Uma boa prática extremamente viável no Brasil seria a captação de água de chuva para uso doméstico e industrial. O exemplo das cisternas no agreste nordestino mostra que mesmos com níveis de precipitação muito baixos (entre 600mm e 800mm por ano), já é possível armazenar água suficiente para os usos básicos de uma família. No restante do país onde chove muito (geralmente mais de 1.500mm por ano), a captação de água de chuva pode chegar a suprir até 40% da demanda doméstica. Como nosso sistema de distribuição de água tem muitas perdas (em média no Brasil metade da água tratada se perde nos encanamentos antes de chegar nas casas), captar água da chuva diretamente nas casas poderia ajudar bastante a reduzir a demanda de água dos mananciais que abastecem as cidades.

iG: Críticos afirmam que o Fórum Mundial da Água, na França, apenas reforçou a parceria público-privada para o acesso a água? O senhor concorda com isto? Seria mesmo um retrocesso?
Albano Araújo: Em linhas gerais, a ideia do Fórum foi buscar soluções viáveis para garantir o acesso equitativo e o uso eficiente e sustentável da água. Os problemas já são bem conhecidos e considerou-se que era hora de pensar de forma mais efetiva nas soluções possíveis. Um fato consensual é que não há uma solução única e mágica que possamos aplicar em todo o mundo ou mesmo em um país do tamanho do Brasil, mas há um conjunto de soluções que pode ser combinado para resolver problemas específicos de cada local. Desta forma, as parcerias público-privadas, bem como a valoração econômica da água, os programas de pagamentos por serviços ambientais, a criação de fundos para conservação da água, etc. são propostas de abordagens e soluções viáveis para alguns locais, mas não para todos.
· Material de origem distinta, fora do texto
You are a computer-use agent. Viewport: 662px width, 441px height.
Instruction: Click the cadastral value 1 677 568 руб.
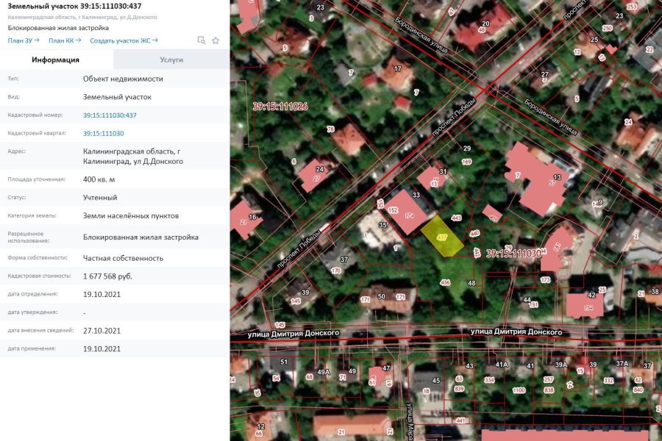point(107,276)

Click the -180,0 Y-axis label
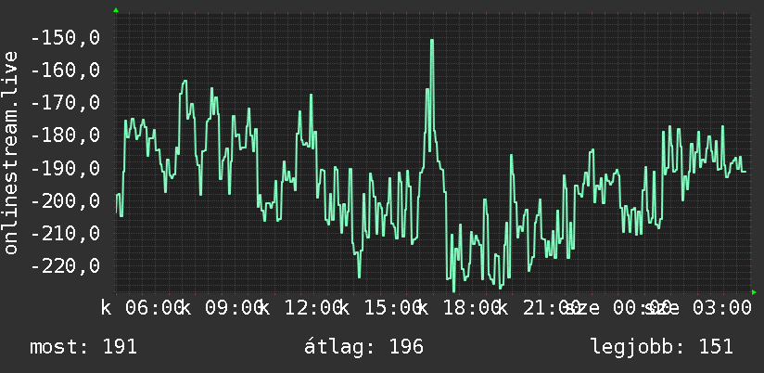pos(66,135)
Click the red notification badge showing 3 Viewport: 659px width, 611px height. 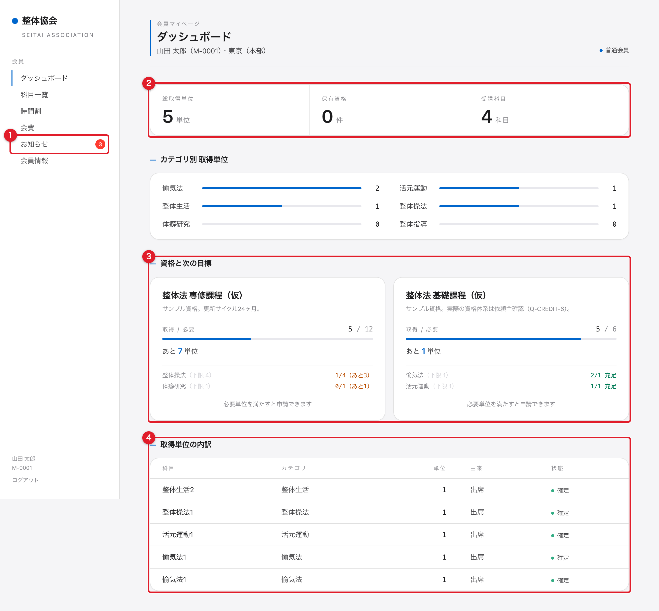point(100,144)
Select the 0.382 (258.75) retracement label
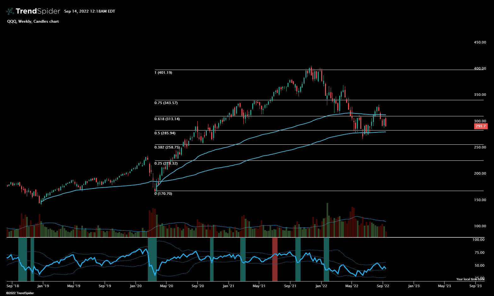494x296 pixels. [x=167, y=148]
iG: É possível assegurar a equidade no acesso de água em todo o mundo neste cenário que parece cada vez mais se agravar?
Albano Araújo: Não com o modelo atual de desenvolvimento. Qualquer projeção feita em uma calculadora com as quatro operações básicas mostra que se a população atual do planeta (sem contar o aumento previsto para os próximos 50 anos) assumisse o padrão de consumo dos países desenvolvidos, precisaríamos de mais 4 ou 5 planetas para dar conta do recado. Em algum momento será necessário fazer uma grande mudança nos padrões de comportamento e na relação com a natureza, evoluindo de uma visão consumista para uma mais sustentável. Por enquanto é uma opção, mas talvez antes do que pensamos isto será mandatório.

iG: Com base na realidade de hoje, que cenário teremos para os próximos anos?
Albano Araújo: As projeções são sombrias, mas são muito palpáveis as possibilidades de alterarmos o nosso futuro realizando agora as ações que nos permitirão viver em harmonia com o meio ambiente ao mesmo tempo em que podemos usufruir de uma qualidade de vida cada vez melhor. Certamente teremos de abrir mão de alguns itens dos nossos sonhos de consumo, mas poderemos substituí-los por outros equivalentes que nos tragam benefícios semelhantes, mas sem destruir a natureza e colocar em risco o futuro das próximas gerações.